▶ _Work order_
Give back only the line containing "[Theo dõi trên Twitter] (100, 1337)" and every line after it through the end of the data below, transcribed exactly.

Saved entries
------

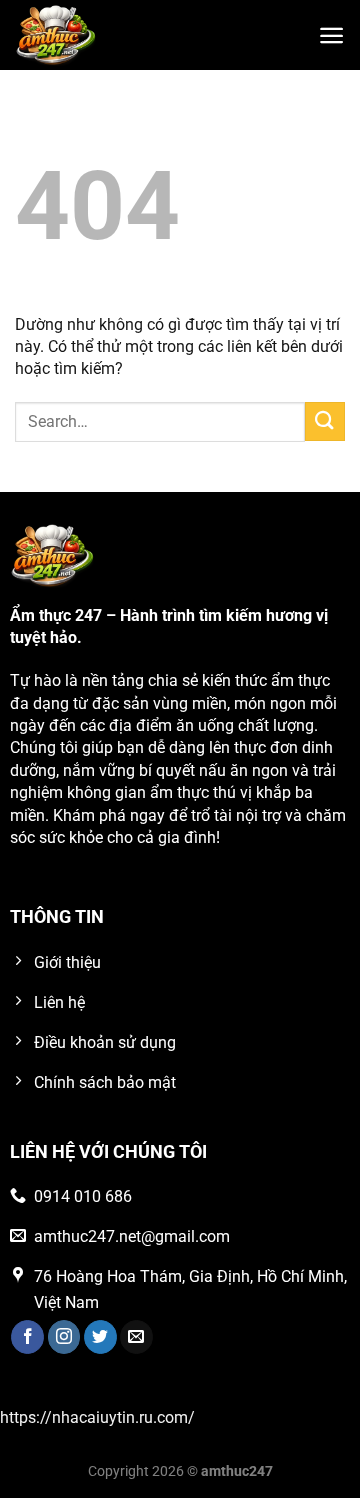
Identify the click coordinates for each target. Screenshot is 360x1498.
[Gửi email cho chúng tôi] (136, 1337)
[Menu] (331, 35)
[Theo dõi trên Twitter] (100, 1337)
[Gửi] (325, 421)
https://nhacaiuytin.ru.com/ (97, 1417)
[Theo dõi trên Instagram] (64, 1337)
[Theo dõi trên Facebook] (27, 1337)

------

▶ _Finished exercise_
[Theo dõi trên Twitter] (100, 1337)
[Gửi] (325, 421)
https://nhacaiuytin.ru.com/ (97, 1417)
[Theo dõi trên Instagram] (64, 1337)
[Theo dõi trên Facebook] (27, 1337)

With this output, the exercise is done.